I asked you for a quote to support your assertion that the FPP doggedly denied there was missing frontal bone. Omitting a piece of the posterior of the frontal bone from their diagram of the head wound is not what I would call doggedly denying it.

You're lying again. The FPP produced diagrams showing no missing bone from the frontal bone, and they absurdly placed the triangular fragment in the parietal bone, even though they knew better from their own radiology and forensic consultants. In fact, the FPP did not place any of the four skull fragments in the frontal bone.

[/quote]If you are unable to provide a quote to support your assertion, I can only conclude that you overspoke when you said the FPP doggedly denied there was missing frontal bone.[/quote]

No, this is just further proof of your lack of candor and of your poor knowledge of the medical evidence. As I've mentioned, the FPP avoided this issue like the plague in the text of their report. They carefully avoided saying anything about the amount of missing frontal bone in their report.

But, again, they produced diagrams that showed no bone missing from the frontal bone, diagrams that put all four of the skull fragments in other parts of the skull, not one in the frontal bone (see, for example, HSCA JFK Exhibit F-66).

And your response is to argue (with a straight face?) that this doesn't constitute denying there was missing frontal bone!

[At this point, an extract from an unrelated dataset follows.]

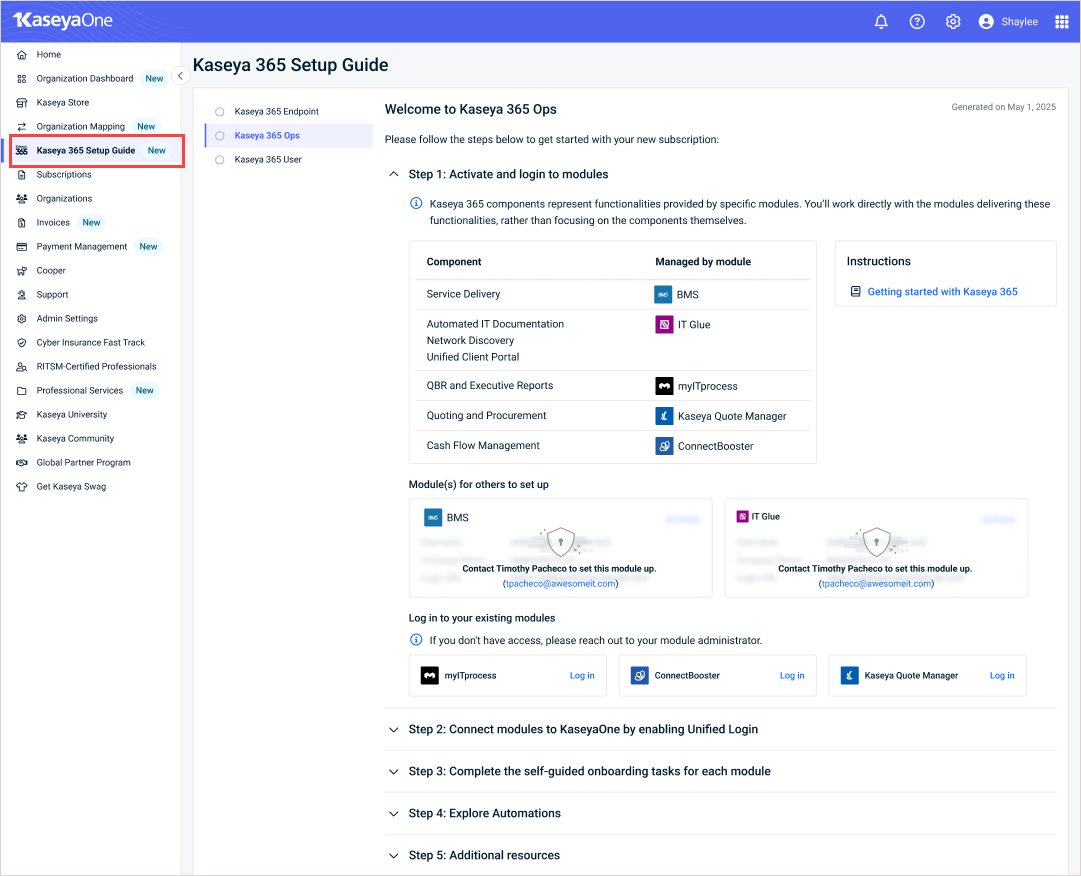Select the Kaseya 365 Ops radio button

(220, 136)
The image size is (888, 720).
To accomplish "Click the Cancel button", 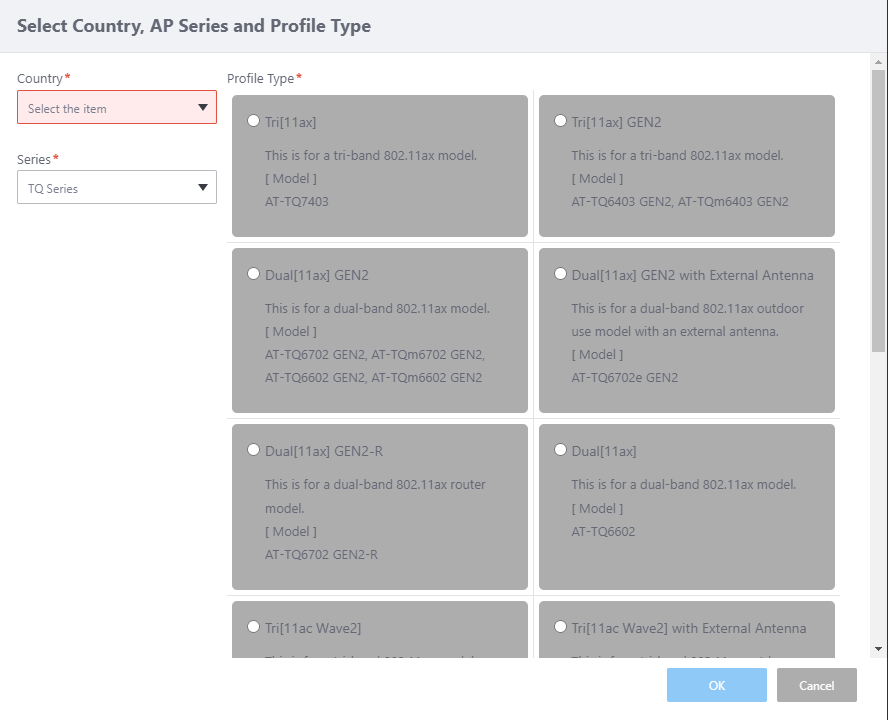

Yeah, never mind that even the least problematic x-ray reading from the FPP's expert consultants said a sizable piece of bone was missing from the rear of the frontal bone! And never mind that the FPP's expert consultant in skull-fragment identification and skull reconstruction said the triangular fragment was "clearly frontal bone" and produced diagrams showing that the missing frontal bone extended nearly to the hairline!

"Yeah, exactly. The FPP wasn't denying anything when they produced wound diagrams that showed no missing frontal bone, that didn't place any of the four skull fragments in the frontal bone, and that ignored what McDonnel and Angel told them," to paraphrase your silly dodge.

Let's approach your discrediting evasion by asking you a simple question regarding your blundering statement in your OP for this thread. You said,

The autopsy report stated the blowout in JFK's skull was "chiefly the parietal bone but extending somewhat into the temporal and occipital regions." The FPP also identified a piece missing from the posterior of the frontal bone.

Okay, which piece of skull did they identify as missing from the rear part of the frontal bone? Which one of the four skull fragments was it?

And keep in mind that the FPP claimed that those four fragments completed the large head wound and left "no additional pieces of bone missing" (HSCA RN 180-10120-10023, p. 2), so you have no wiggle room.